Death selfie, quando l'apparire distrugge l'essere
Troppo stupido per essere vero.
Eppure al giorno d’oggi possiamo catalogare un nuovo tipo di decesso: la morte da selfie. Qualche anno fa andava di moda il libro delle morti più stupide, macabro elenco di personaggi la cui dipartita era così pazzesca da risultare ai limiti del comico.Ma qui c’è di più: un sottile malessere, un’assurda mania che sta permeando la società dei social network, affamata di like.
Il Paese che miete più vittime? L’India
La Carnegie Mellon University e dell’Indraprastha Institute of Information Delhi , che hanno sposato la causa dal momento che il fenomeno è particolarmente presente in India, hanno tristemente catalogato i tipi di decesso più diffusi per tali cause. Il primo riguarda le cadute da grandi altezze, subito dopo gli scivolamenti in acqua e infine la combinazione mortale delle due.
Seguono selfie sui binari ferroviari, morte per autoscatti alla guida o per armi malamente maneggiate mentre si tentava una foto alla De Niro in Taxi Driver. Dalla ricerca è nato persino un blog che analizza il fenomeno nello specifico, intitolato provocatoriamente Me, Myself and My Killfie (gioco di parole tra selfie e il verbo inglese to kill, uccidere).

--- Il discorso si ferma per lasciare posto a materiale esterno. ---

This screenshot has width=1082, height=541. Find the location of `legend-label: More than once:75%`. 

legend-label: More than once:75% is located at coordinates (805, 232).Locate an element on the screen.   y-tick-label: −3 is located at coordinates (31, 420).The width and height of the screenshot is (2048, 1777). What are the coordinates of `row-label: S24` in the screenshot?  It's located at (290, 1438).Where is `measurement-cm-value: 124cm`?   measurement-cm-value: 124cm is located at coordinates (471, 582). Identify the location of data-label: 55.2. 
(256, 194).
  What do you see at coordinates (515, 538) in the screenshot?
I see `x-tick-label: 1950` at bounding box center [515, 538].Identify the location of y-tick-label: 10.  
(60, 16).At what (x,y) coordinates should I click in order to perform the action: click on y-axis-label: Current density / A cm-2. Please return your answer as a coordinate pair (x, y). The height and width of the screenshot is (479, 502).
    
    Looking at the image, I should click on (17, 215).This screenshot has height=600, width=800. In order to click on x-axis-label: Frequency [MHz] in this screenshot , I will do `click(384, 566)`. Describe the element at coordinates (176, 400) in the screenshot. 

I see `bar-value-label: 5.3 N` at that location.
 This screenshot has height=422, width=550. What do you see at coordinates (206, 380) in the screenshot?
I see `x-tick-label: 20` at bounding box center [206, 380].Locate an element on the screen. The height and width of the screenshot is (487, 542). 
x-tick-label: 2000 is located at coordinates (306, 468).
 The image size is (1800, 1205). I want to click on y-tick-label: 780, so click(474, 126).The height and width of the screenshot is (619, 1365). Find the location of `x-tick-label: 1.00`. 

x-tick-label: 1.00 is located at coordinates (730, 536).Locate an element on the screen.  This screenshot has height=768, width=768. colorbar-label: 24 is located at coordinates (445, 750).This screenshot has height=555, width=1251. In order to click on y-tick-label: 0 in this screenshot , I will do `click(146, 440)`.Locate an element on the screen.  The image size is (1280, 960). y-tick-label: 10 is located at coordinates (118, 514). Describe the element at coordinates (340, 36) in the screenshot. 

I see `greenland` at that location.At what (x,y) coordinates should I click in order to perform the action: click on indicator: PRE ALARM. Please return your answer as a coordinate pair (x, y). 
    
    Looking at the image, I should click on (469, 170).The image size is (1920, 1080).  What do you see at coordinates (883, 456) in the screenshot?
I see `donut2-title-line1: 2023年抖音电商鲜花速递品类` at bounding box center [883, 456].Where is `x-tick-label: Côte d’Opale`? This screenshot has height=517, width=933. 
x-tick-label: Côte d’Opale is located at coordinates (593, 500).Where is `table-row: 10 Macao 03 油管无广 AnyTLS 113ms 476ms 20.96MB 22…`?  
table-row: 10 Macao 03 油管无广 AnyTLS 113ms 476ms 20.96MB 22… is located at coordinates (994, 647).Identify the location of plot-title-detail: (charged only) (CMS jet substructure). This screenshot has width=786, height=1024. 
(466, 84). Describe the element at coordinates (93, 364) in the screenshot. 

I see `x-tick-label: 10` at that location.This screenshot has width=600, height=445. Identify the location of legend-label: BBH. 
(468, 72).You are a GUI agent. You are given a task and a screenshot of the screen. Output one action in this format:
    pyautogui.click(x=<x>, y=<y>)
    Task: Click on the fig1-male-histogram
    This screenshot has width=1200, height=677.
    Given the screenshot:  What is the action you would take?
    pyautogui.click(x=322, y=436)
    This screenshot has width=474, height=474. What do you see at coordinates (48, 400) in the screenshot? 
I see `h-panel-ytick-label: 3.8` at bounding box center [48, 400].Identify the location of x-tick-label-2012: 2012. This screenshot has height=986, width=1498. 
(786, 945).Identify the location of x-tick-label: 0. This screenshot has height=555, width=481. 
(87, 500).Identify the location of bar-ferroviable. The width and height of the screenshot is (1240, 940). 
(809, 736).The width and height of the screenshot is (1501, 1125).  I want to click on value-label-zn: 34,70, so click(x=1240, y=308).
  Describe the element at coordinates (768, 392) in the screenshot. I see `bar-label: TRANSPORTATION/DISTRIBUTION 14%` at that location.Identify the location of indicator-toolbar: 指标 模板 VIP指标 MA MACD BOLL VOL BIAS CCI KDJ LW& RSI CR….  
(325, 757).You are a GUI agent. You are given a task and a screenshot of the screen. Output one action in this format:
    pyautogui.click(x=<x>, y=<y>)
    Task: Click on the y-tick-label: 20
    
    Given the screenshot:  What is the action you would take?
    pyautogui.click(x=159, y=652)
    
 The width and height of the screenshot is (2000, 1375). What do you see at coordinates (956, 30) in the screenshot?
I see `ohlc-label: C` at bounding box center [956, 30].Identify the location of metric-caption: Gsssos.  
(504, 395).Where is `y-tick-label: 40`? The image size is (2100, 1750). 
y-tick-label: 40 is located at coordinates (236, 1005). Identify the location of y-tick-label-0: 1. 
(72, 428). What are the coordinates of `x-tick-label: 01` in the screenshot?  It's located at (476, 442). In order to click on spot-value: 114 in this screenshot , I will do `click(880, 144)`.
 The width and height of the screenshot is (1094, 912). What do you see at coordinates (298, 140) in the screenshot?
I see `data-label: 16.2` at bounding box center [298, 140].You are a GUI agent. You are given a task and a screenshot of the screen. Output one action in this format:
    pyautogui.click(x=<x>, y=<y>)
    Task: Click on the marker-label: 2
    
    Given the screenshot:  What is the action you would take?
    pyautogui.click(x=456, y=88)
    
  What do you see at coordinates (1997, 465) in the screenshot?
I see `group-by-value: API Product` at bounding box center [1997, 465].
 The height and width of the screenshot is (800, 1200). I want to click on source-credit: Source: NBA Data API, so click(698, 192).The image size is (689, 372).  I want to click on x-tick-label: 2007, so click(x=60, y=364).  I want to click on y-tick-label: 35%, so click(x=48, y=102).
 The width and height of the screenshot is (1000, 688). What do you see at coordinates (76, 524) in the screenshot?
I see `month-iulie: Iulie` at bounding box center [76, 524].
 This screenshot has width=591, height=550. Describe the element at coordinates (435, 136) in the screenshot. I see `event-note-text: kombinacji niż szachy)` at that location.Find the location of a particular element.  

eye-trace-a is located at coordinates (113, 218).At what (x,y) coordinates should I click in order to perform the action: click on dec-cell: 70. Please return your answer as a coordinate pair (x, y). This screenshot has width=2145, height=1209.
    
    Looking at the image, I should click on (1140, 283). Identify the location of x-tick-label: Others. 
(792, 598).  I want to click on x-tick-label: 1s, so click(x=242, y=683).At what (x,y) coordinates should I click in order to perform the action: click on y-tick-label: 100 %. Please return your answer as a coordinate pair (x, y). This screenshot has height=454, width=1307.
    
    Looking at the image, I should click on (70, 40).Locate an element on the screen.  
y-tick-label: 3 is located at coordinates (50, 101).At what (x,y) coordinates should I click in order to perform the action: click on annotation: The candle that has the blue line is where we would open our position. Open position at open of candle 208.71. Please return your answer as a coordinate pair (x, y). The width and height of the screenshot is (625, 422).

La "morte da selfie" ha raggiunto in India dimensioni tali che il Ministero del Turismo ha chiesto ai governi statali di predisporre un apposito divieto di scattare foto nelle zone ritenute pericolose. La speranza riguarda anche lo sviluppo di tecnologie che consentano di avvertire i possessori di smartphone quando si stanno spingendo un po’ troppo in là.
Eroi per un selfie
E se i killfie fossero il nuovo disperato modo di mostrare il proprio coraggio? Il pensiero è andato ai riti di passaggio delle antiche comunità in cui, quando si diventava adulti, si era generalmente chiamati a dimostrare la propria temerarietà con una prova di valore.
Tra i Masai, ad esempio, si doveva raccogliere un pezzo incandescente del corno di un animale. In alcune popolazioni c’era il rito dell’attraversamento del fuoco. Oggi però il pubblico che assiste al “rito di passaggio” è diventato quello dei social . Quel momento va perciò documentato, racchiuso in un’istante che decreti il superamento della prova. L’audacia, nell’era di Facebook e dell’immagine che vale più di mille parole, viene decretato a suon di like.
Nel blog si legge: “L' avvento dei social network ha sviluppato un’insaziabile bisogno di essere popolare, alimentando la nostra sete di narcisismo”. In poche parole se i giovani non vengono messi alla prova, ci pensano da soli. Con tragiche conseguenze.